START Data to process
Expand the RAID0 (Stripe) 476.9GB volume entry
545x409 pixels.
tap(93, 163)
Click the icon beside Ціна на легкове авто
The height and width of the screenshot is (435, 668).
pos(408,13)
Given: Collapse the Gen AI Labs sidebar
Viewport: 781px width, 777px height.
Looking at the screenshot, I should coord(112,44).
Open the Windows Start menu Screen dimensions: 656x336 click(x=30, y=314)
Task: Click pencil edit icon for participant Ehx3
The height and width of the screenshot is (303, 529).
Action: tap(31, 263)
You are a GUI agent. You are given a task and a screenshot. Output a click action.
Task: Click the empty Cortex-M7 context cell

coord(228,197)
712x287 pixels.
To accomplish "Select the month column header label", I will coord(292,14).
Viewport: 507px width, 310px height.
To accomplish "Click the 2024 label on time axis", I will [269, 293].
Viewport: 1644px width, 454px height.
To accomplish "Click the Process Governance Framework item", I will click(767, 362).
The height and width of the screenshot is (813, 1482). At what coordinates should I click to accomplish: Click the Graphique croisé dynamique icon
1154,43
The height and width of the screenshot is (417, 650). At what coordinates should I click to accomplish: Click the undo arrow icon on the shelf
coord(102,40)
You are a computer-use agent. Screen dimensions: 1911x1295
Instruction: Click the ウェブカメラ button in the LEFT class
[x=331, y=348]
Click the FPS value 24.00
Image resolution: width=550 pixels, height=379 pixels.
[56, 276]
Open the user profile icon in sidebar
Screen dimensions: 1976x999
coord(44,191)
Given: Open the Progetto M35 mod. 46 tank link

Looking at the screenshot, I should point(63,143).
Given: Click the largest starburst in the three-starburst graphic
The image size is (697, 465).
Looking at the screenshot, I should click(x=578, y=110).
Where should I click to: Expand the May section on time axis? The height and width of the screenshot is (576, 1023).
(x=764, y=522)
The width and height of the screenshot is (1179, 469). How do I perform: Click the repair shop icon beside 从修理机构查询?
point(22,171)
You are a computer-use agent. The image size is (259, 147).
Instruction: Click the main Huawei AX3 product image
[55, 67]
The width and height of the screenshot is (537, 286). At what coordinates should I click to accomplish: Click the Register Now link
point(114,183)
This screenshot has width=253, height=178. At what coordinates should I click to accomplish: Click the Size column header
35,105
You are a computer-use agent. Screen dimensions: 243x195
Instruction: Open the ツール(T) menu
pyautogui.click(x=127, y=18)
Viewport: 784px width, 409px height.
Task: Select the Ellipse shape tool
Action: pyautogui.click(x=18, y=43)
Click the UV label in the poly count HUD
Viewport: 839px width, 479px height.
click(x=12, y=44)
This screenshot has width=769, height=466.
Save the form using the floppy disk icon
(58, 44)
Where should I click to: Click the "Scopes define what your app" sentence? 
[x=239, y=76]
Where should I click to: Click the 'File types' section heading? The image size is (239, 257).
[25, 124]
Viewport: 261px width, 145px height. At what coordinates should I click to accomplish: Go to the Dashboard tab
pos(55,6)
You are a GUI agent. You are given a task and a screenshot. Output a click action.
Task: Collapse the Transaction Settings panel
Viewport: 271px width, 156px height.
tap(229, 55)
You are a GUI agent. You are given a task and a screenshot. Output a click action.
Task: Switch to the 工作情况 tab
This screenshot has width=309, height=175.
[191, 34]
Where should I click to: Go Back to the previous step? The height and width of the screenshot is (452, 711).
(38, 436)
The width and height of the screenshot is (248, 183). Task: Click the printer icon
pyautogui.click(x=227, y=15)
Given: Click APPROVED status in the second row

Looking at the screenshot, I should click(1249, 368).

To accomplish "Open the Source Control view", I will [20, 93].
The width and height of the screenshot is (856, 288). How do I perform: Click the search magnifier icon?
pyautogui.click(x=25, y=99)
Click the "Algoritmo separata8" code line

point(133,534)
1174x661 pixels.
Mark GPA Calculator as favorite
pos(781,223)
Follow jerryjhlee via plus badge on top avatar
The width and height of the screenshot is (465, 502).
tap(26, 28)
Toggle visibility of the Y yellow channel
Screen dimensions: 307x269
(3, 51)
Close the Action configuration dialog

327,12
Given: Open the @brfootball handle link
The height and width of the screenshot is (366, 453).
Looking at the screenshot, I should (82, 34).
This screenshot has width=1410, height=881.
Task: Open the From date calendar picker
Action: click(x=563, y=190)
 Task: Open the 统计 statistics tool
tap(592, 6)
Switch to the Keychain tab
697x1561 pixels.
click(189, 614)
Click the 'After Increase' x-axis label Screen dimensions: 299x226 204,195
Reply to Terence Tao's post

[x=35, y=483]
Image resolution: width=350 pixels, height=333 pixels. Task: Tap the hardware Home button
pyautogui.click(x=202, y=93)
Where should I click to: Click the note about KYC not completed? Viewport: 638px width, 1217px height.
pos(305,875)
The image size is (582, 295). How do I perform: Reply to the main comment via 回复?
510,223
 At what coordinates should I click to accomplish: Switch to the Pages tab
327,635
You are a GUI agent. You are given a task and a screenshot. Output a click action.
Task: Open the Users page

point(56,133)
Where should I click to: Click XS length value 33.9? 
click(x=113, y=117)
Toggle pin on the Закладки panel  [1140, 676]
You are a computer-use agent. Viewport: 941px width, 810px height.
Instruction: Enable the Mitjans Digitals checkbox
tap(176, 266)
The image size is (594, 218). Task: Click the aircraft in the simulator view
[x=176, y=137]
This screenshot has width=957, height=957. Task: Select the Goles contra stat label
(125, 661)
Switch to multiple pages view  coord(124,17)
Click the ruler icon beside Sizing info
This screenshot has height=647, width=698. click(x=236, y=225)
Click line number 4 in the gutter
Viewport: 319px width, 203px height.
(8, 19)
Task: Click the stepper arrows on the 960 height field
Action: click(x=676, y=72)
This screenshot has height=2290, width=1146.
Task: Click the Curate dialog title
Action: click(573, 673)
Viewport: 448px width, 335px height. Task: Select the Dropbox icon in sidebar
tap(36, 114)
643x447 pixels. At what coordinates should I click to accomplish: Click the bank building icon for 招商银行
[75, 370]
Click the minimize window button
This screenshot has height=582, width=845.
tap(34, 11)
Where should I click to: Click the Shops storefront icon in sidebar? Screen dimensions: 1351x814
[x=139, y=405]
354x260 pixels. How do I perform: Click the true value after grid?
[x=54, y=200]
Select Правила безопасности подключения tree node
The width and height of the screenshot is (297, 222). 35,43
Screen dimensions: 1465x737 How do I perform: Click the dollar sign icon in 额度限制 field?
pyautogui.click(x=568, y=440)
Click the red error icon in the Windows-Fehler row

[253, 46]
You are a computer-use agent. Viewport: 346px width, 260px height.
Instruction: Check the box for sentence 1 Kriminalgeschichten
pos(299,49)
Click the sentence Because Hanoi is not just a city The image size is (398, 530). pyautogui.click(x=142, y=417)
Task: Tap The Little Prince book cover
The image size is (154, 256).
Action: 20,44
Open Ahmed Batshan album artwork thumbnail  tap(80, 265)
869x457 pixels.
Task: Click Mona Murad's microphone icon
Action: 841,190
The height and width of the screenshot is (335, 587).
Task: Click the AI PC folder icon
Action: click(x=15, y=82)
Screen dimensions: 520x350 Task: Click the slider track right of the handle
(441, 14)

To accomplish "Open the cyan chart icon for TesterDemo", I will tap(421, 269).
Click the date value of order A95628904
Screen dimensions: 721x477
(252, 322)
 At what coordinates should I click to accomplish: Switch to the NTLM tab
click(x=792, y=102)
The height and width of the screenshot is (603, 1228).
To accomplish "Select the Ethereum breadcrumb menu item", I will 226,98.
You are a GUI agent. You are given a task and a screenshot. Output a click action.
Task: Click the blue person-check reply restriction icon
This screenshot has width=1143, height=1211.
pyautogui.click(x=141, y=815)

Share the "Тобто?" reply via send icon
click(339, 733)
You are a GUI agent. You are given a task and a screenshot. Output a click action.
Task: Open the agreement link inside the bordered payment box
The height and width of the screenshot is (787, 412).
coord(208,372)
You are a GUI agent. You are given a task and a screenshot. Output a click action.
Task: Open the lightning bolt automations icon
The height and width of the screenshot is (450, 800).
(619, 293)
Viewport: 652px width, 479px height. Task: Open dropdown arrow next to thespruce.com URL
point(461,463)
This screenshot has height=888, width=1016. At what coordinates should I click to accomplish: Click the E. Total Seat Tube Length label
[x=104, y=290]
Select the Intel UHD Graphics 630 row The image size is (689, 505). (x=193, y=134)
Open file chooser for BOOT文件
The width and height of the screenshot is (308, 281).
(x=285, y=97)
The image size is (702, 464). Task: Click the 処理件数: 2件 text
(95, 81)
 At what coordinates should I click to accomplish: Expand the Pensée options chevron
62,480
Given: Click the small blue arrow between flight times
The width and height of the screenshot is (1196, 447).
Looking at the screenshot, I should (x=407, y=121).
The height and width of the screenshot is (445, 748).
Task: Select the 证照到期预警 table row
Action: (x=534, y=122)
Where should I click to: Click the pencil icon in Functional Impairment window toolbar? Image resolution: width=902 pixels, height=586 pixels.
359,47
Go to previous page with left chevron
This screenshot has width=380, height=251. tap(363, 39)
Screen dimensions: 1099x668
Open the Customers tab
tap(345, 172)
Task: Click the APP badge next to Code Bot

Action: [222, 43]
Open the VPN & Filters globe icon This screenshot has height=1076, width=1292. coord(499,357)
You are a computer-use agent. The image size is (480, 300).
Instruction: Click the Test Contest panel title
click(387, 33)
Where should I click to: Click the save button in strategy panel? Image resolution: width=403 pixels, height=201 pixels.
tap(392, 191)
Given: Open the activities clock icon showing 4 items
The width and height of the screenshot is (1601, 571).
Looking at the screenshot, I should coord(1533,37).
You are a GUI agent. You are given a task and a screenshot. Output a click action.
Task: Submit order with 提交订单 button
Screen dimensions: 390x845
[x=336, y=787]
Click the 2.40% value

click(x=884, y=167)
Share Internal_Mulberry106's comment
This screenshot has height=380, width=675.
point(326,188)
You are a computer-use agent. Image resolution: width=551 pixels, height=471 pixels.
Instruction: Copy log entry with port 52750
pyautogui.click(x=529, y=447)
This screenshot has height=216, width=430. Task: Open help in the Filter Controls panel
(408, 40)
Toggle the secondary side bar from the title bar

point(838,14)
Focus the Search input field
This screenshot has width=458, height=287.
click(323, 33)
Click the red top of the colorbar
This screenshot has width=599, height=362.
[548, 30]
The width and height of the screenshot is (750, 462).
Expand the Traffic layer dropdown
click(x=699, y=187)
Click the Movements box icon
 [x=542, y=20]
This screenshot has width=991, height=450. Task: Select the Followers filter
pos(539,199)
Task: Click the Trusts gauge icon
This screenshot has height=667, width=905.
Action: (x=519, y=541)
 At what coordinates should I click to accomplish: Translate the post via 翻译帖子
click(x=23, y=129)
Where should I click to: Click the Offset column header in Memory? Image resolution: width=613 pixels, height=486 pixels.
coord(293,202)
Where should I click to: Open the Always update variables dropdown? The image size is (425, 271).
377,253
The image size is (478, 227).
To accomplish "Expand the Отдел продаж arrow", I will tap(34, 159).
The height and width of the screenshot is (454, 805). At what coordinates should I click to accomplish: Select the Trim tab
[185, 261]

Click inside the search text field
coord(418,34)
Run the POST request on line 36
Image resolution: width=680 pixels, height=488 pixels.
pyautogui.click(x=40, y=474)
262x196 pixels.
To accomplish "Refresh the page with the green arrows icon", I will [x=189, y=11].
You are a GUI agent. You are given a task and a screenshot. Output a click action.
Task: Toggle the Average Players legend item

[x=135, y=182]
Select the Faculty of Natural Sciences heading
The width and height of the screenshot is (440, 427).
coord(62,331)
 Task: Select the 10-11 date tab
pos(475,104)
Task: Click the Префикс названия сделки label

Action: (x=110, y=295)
END Data to process
An exact copy of the entries from the line containing "Click the red top of the colorbar" through the last line is the expected answer.

Click the red top of the colorbar
This screenshot has width=599, height=362.
[548, 30]
The width and height of the screenshot is (750, 462).
Expand the Traffic layer dropdown
click(x=699, y=187)
Click the Movements box icon
 [x=542, y=20]
This screenshot has width=991, height=450. Task: Select the Followers filter
pos(539,199)
Task: Click the Trusts gauge icon
This screenshot has height=667, width=905.
Action: (x=519, y=541)
 At what coordinates should I click to accomplish: Translate the post via 翻译帖子
click(x=23, y=129)
Where should I click to: Click the Offset column header in Memory? Image resolution: width=613 pixels, height=486 pixels.
coord(293,202)
Where should I click to: Open the Always update variables dropdown? The image size is (425, 271).
377,253
The image size is (478, 227).
To accomplish "Expand the Отдел продаж arrow", I will tap(34, 159).
The height and width of the screenshot is (454, 805). At what coordinates should I click to accomplish: Select the Trim tab
[185, 261]

Click inside the search text field
coord(418,34)
Run the POST request on line 36
Image resolution: width=680 pixels, height=488 pixels.
pyautogui.click(x=40, y=474)
262x196 pixels.
To accomplish "Refresh the page with the green arrows icon", I will [x=189, y=11].
You are a GUI agent. You are given a task and a screenshot. Output a click action.
Task: Toggle the Average Players legend item

[x=135, y=182]
Select the Faculty of Natural Sciences heading
The width and height of the screenshot is (440, 427).
coord(62,331)
 Task: Select the 10-11 date tab
pos(475,104)
Task: Click the Префикс названия сделки label

Action: (x=110, y=295)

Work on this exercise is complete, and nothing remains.